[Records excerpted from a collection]
------
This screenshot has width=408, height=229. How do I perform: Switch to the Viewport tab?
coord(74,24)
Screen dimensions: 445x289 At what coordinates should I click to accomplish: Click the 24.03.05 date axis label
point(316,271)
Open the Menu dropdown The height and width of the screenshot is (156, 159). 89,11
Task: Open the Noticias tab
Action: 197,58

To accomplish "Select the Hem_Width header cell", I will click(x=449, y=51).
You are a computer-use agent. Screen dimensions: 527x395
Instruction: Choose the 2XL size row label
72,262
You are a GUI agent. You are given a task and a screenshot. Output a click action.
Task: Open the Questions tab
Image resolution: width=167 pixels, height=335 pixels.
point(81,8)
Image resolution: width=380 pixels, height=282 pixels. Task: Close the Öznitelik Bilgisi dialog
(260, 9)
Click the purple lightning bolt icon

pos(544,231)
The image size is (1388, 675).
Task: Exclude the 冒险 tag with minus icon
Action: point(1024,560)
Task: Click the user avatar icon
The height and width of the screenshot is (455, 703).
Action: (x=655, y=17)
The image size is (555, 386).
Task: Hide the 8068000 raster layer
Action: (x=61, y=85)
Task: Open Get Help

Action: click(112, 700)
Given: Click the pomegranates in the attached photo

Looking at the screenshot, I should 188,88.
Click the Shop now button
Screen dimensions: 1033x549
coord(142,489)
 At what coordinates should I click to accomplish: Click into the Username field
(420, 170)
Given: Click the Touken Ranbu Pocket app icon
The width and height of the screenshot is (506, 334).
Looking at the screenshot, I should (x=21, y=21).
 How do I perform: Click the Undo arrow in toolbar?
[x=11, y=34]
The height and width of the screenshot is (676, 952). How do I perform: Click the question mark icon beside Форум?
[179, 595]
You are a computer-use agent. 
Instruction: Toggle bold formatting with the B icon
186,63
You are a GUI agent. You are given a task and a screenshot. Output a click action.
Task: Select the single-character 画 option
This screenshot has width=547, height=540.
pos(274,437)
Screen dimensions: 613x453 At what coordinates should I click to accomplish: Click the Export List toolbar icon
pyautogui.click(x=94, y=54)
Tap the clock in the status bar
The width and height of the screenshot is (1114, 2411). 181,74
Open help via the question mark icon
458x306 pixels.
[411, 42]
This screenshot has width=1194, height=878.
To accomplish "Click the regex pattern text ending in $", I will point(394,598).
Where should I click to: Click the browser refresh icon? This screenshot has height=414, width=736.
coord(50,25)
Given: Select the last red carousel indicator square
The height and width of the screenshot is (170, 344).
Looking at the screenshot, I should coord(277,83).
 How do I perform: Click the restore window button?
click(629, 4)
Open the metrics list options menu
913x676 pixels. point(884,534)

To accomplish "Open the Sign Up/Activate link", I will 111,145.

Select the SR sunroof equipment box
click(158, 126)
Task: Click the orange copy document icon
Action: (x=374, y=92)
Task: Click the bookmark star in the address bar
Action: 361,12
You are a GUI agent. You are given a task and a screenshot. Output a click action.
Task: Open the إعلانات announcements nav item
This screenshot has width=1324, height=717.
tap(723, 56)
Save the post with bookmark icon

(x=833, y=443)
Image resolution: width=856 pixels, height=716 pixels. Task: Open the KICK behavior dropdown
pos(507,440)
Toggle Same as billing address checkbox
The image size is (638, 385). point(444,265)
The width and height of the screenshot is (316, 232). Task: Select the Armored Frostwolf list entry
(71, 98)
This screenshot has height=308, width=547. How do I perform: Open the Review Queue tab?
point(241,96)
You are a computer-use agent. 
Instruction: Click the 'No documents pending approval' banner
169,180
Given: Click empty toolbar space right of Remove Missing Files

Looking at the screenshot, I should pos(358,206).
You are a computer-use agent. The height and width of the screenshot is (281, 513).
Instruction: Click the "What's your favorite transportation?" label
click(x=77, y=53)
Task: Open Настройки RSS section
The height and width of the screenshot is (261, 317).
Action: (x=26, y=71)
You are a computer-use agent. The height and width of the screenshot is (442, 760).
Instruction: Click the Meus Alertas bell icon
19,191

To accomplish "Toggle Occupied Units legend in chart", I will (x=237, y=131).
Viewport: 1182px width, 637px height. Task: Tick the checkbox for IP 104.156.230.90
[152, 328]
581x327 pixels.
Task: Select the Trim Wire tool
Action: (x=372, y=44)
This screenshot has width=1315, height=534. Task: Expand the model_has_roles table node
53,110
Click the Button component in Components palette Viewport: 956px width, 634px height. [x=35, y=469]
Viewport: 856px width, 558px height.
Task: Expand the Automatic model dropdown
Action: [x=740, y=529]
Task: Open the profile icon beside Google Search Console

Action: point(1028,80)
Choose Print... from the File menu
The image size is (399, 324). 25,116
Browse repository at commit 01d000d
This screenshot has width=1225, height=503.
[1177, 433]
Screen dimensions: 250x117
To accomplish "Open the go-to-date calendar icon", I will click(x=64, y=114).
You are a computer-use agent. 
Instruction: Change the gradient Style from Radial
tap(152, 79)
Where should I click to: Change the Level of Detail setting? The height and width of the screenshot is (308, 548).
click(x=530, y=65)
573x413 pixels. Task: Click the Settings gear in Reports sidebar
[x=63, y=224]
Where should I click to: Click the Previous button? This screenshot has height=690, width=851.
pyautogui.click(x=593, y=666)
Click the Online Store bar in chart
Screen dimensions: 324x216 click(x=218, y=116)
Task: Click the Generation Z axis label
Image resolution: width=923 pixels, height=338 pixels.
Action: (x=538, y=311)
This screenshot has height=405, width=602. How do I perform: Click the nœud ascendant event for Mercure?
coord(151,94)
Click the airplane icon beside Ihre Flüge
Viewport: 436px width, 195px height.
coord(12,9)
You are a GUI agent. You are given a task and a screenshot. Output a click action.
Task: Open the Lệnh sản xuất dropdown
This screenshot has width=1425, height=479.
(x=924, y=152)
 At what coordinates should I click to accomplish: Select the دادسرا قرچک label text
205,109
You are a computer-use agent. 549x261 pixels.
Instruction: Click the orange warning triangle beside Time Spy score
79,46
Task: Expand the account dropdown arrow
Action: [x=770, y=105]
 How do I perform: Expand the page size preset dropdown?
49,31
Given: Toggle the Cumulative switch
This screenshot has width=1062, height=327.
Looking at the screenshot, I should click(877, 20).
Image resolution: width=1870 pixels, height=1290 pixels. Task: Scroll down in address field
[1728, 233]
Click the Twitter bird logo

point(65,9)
------
Say, as a bare number, how many lines above contain the word "computer".

__Solution__
7